Range requests allow the browser to request specific bytes from a URL. For WebViewer to efficiently download and start rendering documents quickly it's important that the server hosting the document file (for example PDF) supports these requests.

When serving files statically from a server this generally works without any configuration. However if you're serving the files in some other way you may need to use a library to handle the range requests for you.

The range request specification isn't very complicated so it's also possible for you to implement the handling yourself.

Keep original files

If you are doing file conversions of any type then you should always keep track of the original source file. For example, if you allow your customers to upload various file types (Office, images, text) and you convert them all to PDF, then you should still retain the original file, and maintain in your database links between the original and converted file.

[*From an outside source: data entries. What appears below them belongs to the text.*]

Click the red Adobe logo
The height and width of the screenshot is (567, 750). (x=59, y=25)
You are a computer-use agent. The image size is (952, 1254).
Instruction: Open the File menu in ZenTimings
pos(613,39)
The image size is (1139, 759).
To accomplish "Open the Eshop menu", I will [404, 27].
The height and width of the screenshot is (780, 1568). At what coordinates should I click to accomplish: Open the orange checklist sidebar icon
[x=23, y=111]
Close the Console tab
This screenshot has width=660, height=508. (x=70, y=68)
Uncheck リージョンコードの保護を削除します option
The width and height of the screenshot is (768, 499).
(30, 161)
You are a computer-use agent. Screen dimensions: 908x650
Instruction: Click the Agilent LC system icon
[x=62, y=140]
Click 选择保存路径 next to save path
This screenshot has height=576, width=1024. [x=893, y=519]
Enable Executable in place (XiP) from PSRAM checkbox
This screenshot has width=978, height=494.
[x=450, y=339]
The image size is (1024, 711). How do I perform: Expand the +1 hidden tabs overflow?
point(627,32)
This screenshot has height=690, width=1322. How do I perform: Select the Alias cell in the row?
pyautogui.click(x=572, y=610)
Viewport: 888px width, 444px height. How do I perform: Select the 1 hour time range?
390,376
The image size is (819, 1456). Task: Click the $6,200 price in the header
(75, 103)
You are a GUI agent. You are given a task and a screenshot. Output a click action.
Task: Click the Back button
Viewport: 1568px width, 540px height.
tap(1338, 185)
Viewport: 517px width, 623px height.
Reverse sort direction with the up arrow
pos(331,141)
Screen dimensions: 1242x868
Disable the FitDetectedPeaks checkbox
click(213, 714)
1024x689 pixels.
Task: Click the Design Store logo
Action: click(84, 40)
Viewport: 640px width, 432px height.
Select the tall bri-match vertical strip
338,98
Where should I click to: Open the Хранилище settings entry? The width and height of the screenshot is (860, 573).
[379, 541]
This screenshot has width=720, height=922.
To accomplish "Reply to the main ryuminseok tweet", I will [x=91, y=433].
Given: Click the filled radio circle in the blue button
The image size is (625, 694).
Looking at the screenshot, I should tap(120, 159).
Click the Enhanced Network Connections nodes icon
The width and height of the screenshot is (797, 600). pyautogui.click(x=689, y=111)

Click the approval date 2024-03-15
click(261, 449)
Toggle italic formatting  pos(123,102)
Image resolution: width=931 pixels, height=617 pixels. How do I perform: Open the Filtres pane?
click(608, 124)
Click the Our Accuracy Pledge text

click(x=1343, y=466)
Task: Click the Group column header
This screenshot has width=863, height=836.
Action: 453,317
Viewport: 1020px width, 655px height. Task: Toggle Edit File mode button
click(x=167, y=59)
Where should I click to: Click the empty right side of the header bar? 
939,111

This ensures maximum flexibility and maintenance.

Support serving with Content-Encoding

If viewing PDF or Office document directly, it's recommended that your server supports serving the larger worker files as pre-compressed brotli or gzip files. You can read more about this here.

Storing annotations

WebViewer provides example implementations of annotation handlers for a few different languages which store all annotations as a single XFDF file on your server. This is one way to implement annotation handling, however if you have multiple users accessing the same document then timing issues can occur with one user overwriting the annotations of another.

One way to handle this to store the XFDF data for each annotation separately, for example as rows in a database. Then when WebViewer requests the annotation data for a document you can run a query to get all the annotations with that document id, append the data together and send it back to WebViewer.

This is similar to the approach that the realtime collaboration guide takes although that sample goes further and updates the data in real time. The important part to take away from it is the use of getAnnotCommand and importAnnotCommand to save and update the changes.